Bieler Sachplan Velo – alter Wein in neuen Schläuchen?
2020 war – allen Krisen zum Trotz – für Velofahrer*innen ein gutes Jahr. Überall auf der Welt wurden Pop-Up Radwege gebaut oder Parkplätze in Velowege umgewandelt. Und in Biel? Ein behördenverbindlicher Sachplan Velo 2035 mit 80 Massnahmen ist seit letztem Jahr in Arbeit. Doch was taugt er und wie beeinflussen ihn die Erkenntnisse aus dem Westast-Dialog? Mit welcher Strategie wird Biel von einer Autostadt zur Velostadt? Eine Auslegeordnung.

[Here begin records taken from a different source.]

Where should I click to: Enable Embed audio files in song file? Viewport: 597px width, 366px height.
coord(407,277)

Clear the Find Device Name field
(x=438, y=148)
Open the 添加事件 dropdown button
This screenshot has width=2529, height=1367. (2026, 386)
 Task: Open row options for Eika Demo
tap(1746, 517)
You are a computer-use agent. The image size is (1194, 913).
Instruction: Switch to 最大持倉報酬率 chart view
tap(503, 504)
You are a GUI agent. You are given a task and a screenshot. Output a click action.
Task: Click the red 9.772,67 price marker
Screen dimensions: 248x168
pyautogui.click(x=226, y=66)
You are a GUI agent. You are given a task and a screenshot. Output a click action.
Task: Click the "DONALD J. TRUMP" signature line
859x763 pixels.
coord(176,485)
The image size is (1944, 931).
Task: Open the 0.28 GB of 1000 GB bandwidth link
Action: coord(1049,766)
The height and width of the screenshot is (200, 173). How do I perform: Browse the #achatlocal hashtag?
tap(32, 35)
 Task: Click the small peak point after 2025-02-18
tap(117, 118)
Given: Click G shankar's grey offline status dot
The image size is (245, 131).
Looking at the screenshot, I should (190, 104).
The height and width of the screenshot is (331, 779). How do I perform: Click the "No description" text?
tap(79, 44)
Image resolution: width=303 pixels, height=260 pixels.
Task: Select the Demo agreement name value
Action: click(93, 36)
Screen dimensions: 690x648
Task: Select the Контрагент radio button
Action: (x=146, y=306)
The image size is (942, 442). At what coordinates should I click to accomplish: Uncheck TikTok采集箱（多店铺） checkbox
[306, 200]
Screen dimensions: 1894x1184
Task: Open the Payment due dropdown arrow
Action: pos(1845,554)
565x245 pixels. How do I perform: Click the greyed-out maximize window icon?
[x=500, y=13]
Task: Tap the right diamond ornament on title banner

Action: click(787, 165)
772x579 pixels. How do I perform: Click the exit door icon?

Das Gute zuerst: Nach jahrelangen Diskussionen, mehreren Grossdemos und einem intensiven Westast-Dialog ist klar; das Betonmonster mit Anschlüssen im Stadtzentrum und 15 Jahren Bauzeit wird nicht gebaut. Auch ursprüngliche Befürworter*Innen wie Stadtpräsident Erich Fehr oder wirtschaftsnahe Kreise haben die Zeichen der Zeit erkannt. In den ab-schliessenden Empfehlungen zum Westast-Dialog wurde von fast allen politischen Seiten die Forderung nach einer konsequenten Förderung des Velos im urbanen Umfeld unterstützt. Die Velo- und Fussverkehrsachsen entlang der Gewässer begeistern und führen zur Frage: Wann geht es los mit der konsequenten Förderung?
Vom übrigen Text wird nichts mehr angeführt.